Until the mid-1960’s there had been something of a consensus regarding where everyone and everything fit into post-war American society. On the positive side of this, the country was pretty steady, its mood was upbeat and there was substantial social stability. On the negative side, people of some backgrounds were not afforded freedom of opportunity to work toward, or achieve, their full, God-given potential.
Social upheaval began to occur rapidly in the late 1960’s. America was divided by the Viet Nam war. Rebellion and the breakdown of social conventions - both those that had probably been useful and those that had clearly not - led to a lot of confusing social experimentation. The consequent unraveling of social cohesion produced wildly unpredictable - sometimes cavalier, sometimes tentative - expectations in social relations.
No longer was it easy to identify where you as an individual fit into your own society. It was natural that people began to experience increasing insecurity and it wasn’t hard for some to withdraw into a more isolated existence.

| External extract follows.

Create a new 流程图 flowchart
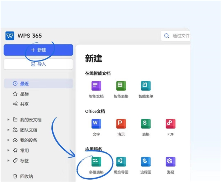 click(146, 162)
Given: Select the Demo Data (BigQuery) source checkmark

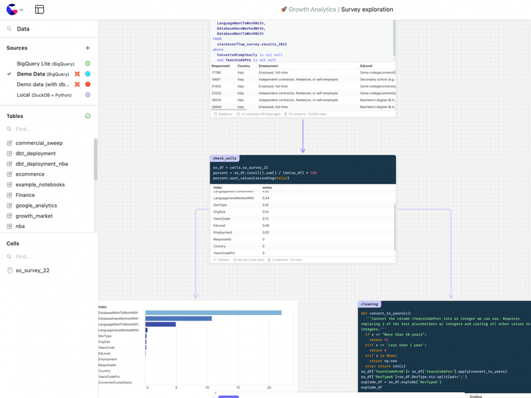Looking at the screenshot, I should point(9,74).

Clamorous, ideological, agenda-driven interest groups generated increasing social tension and political polarization. The traditions and customs on which secure social relations had previously been built crumbled. By the late 1970’s there was an identifiable “general malaise” affecting the country fed by high energy costs, job losses, inflation with a stagnant economy, loss of purchasing power and one peddled crisis after another. The country didn’t seem to work very well anymore.

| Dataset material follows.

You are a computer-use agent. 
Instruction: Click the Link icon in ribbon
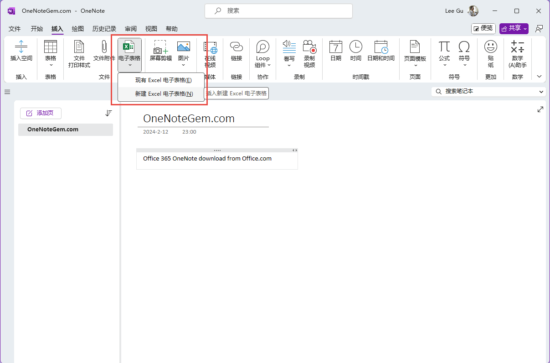point(236,47)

Today, our lives increasingly seem to be driven either by political or business interests, with social friendliness, neighborliness and plain old human kindness diminishing, if not producing suspicion.

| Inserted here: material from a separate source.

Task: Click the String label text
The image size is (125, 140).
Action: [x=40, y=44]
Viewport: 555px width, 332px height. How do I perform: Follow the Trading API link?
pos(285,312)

One particularly notable thing also has happened. Group rights have supplanted individual rights as the social goal of politics. Growing pressure to believe, think, and act in a superficial, politically correct way has become institutionalized policy in many government, educational and business domains. Verbalizing certain observations or expressing personal opinions not in line with the status quo of the new agenda might now draw serious sanctions. Not surprisingly, confidence gives way to caution. Social relations stiffen.
There have been other factors in play, of course, but I believe one particular consequence of the social and political direction the country has moved is of paramount significance:
The value our society places on the individual and his freedom to conduct his own affairs and determine the course of his own destiny resides in a much more vulnerable place than, say, previous to 1965. I think a lot of individuals sense this.